Sure, the file system itself can use any encoding, but Microsoft use a
permissive UCS-2 in its file systems. The API uses 16-bit WCHARs, and
except for a relatively small set of codes (assuming it uses the
FsRtl), the system generally doesn't care about the values. Let's
review the major actors.

CreateFile uses the runtime library in ntdll.dll to fill in an
OBJECT_ATTRIBUTES [1] with a UNICODE_STRING [2]. This is where the
current-directory handle is set as the attributes RootDirectory handle
for relative paths; where slash is replaced with backslash; and where
weird MS-DOS rules are applied, such as DOS device names and trimming
trailing spaces.
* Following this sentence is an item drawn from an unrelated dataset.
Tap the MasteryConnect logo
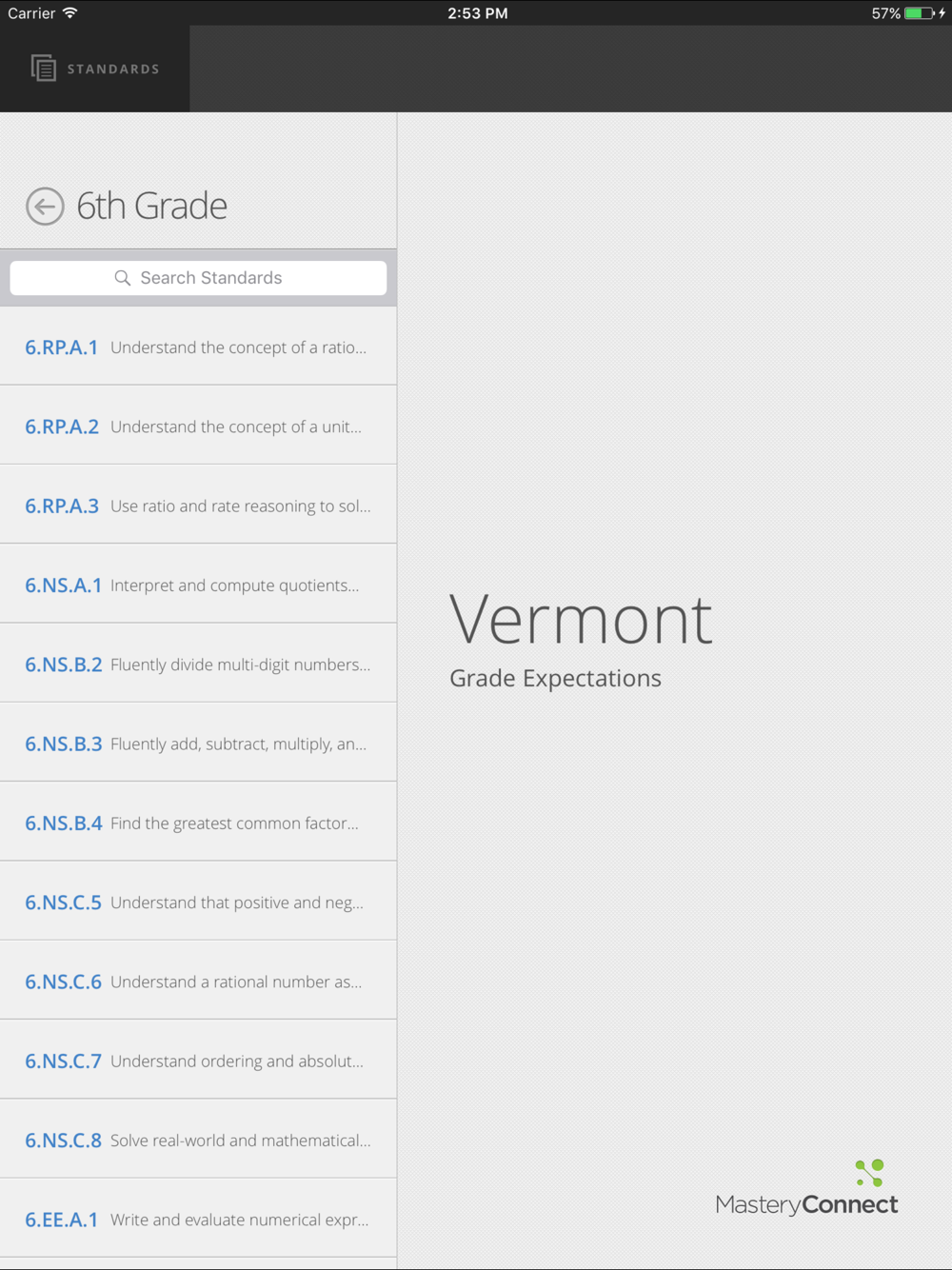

Once it has a native object attributes record, it
calls the real system call NtCreateFile [3]. In kernel mode this in
turn calls the I/O manager function IoCreateFile [4], which creates an
open packet and calls the object manger function ObOpenObjectByName.
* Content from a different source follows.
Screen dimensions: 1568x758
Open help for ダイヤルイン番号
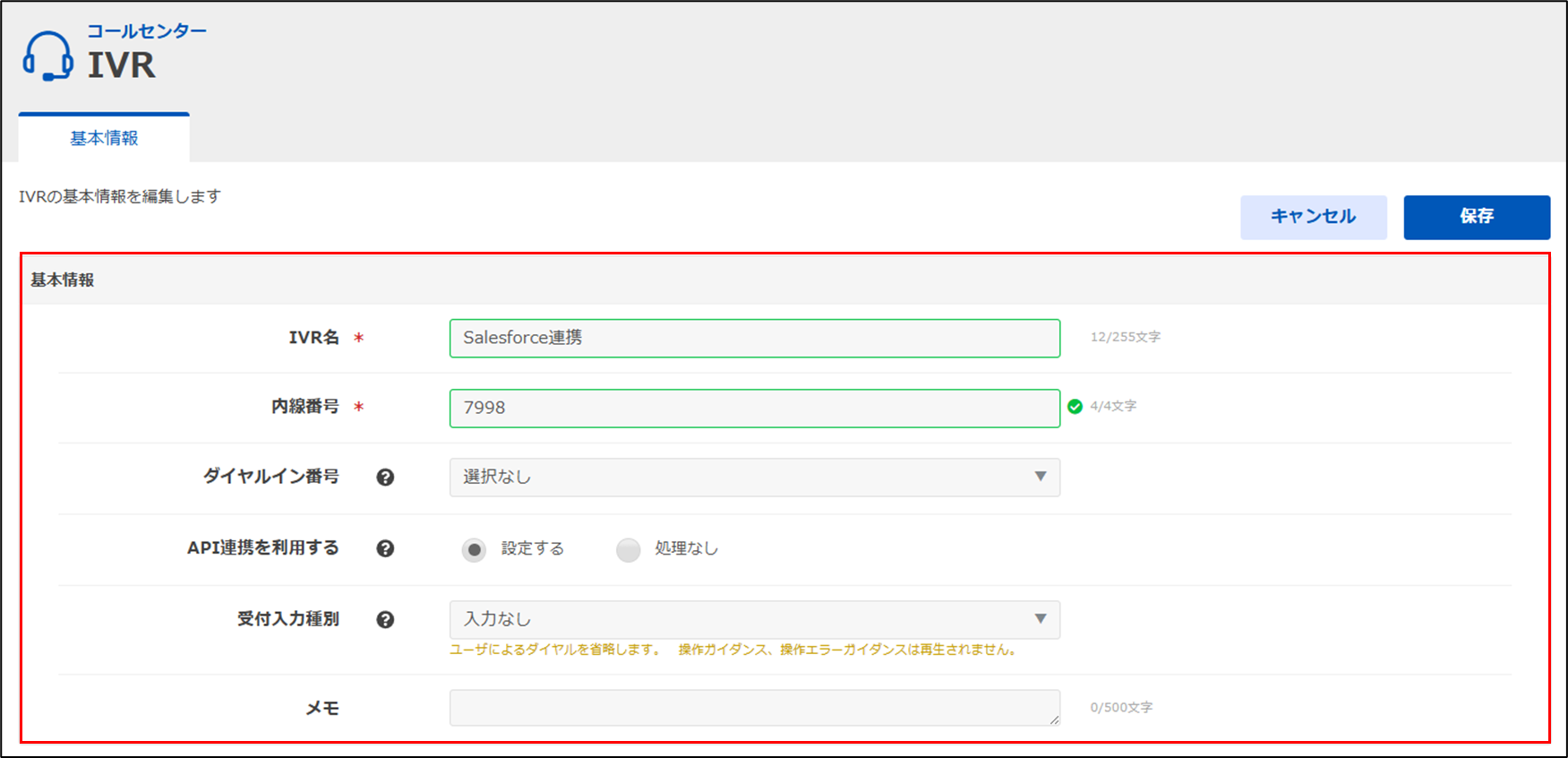tap(385, 478)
Now it's time for path parsing. In the normal case the system
traverses several object directories and object symbolic links before
finally arriving at an I/O device (e.g. \??\C: => \Global??\C: =>
\Device\HarddiskVolume2). Parsing the rest of the path is in the hands
of the I/O manager via the Device object's ParseProcedure. The I/O
manager creates a File object and an I/O request packet (IRP) for the
major function IRP_MJ_CREATE [5] and calls the driver for the device
stack via IoCallDriver [6]. If the device is a volume that's managed
by a file-system driver (e.g. ntfs.sys), the file-system parses the
remaining path to open or create the directory/file/stream and
complete the IRP. The object manager creates a handle for the File
object in the handle table of the calling process, and this handle
value is finally passed back to the caller.
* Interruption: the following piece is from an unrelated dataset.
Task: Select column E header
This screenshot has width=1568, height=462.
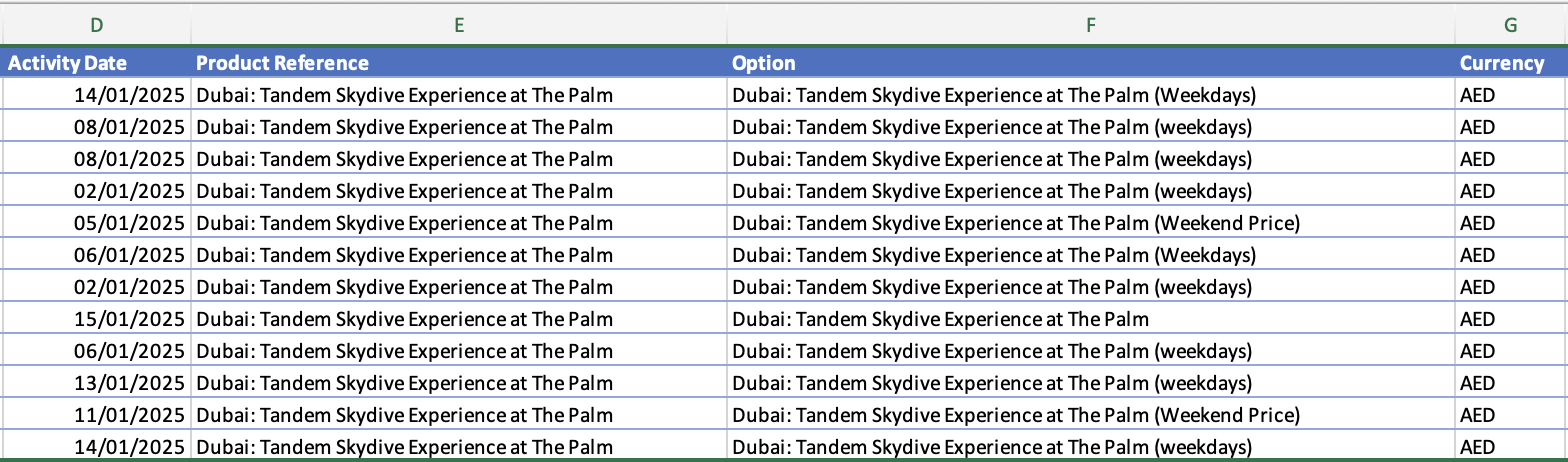Action: coord(459,26)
[1]: https://msdn.microsoft.com/en-us/library/ff557749
[2]: https://msdn.microsoft.com/en-us/library/ff564879
[3]: https://msdn.microsoft.com/en-us/library/ff566424
[4]: https://msdn.microsoft.com/en-us/library/ff548418
[5]: https://msdn.microsoft.com/en-us/library/ff548630
[6]: https://msdn.microsoft.com/en-us/library/ff548336

The object manager only cares about its path separator, backslash,
until it arrives at an object type that it doesn't manage, such as a
Device object. If a file system uses the FsRtl, then the remaining
path is subject to Windows file-system rules. It would be ill-advised
to diverge from these rules.

> I *think* it's the naive (and very common) hybrid of UCS-2 and UTF-16

It's just the way the system evolved over time. UTF-16 wasn't
standardized until 1996 circa NT 4.0. Windows started integrating it
around NT 5 (Windows 2000), primarily for the GUI controls in the
windowing system that directly affect text processing for most
applications. It was good enough to leave most of the lower layers of
the system passively naive when it comes to UTF-16.